Another point I probably miss. #-o
domino harvey wrote:Yeah, I like where this is going
It's becoming legen - wait for it - dary.
Anyway.
I buy a lot of stuff. Sometimes, I don't even know exactly what it is, except that it's expensive.
I've put 80€ in the Carlotta Douglas Sirk Vol 1 boxset, only on recommendations.
Well, it was marvelous, and I don't regret this spending at all, and even consider it one of the best discoveries from this past few years.
But sometimes, I buy movies I'm interested in only to find out that it's not memorable at all.
Guess what ?
I don't care.
I deal with it.
I don't go to the store and say "Hey man ! You know this movie I bought ? I think it sucks, and I want to have a refund."
I deal with it. I sell them in second-hand shops, mostly. And sometimes, I even give them another shot ! Can you imagine that ? !

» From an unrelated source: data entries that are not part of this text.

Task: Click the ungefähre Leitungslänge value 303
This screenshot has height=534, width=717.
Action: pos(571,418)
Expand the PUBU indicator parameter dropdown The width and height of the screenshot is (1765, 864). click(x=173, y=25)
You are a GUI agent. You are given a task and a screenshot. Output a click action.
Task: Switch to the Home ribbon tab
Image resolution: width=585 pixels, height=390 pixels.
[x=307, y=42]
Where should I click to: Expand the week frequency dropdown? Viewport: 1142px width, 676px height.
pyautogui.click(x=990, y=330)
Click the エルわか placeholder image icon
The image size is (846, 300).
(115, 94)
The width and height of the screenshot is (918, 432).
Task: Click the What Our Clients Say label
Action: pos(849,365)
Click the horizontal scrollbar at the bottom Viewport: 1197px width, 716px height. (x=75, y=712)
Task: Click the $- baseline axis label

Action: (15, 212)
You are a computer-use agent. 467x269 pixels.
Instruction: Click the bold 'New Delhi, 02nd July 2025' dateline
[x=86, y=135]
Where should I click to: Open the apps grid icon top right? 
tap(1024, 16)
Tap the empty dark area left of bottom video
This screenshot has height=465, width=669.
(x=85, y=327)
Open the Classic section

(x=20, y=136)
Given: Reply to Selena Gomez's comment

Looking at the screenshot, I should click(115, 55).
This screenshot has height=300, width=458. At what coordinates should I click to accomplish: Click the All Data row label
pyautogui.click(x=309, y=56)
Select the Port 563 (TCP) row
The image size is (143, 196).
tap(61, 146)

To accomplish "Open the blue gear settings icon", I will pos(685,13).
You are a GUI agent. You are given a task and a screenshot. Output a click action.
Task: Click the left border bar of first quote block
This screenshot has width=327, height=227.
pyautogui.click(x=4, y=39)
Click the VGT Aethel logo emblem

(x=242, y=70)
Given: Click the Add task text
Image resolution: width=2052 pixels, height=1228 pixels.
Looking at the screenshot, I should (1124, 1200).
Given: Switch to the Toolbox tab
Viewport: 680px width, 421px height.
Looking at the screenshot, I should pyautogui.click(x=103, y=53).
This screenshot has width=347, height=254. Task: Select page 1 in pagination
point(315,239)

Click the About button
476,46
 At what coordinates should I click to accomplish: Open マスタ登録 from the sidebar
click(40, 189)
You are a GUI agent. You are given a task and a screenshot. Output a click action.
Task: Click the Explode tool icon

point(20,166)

But I just find sad that you come here, trash the movie in a single elusive sentence, ands then, basically, use as an argument that the movie hasn't even been discussed for the past 2 years.
It's not becoming legendary, in fact, but closer to non-sense.
The best part is I blind bought the TLB CC, when I went for an internship in the US.
It's now one of my favorite buying.
Even if it's sometimes a bit boring, I find the movie just cool.
And the characters, with all their baggages, their frustated sadness inside, their willing of freedom which ends up only into headhaches and bad fast food restaurant lost somewhere.
And of course, the cinematography, the sound mixing, all these little things added together.
The movie resonated in me when I watched it, and I still like to watch it once in a while. Even more : I sometimes feel like I have to watch it (most of the time, along with Dazed & Confused, even if there is no link between them).
I'm no great talker in English about movies, but like it is said in TLB : "Those satisfactions are permanent."
It's sad that you feel this way.
But even sadder that you don't even take the time to explain yourself instead of coming here, bashing like this, more like a provocation than anything else.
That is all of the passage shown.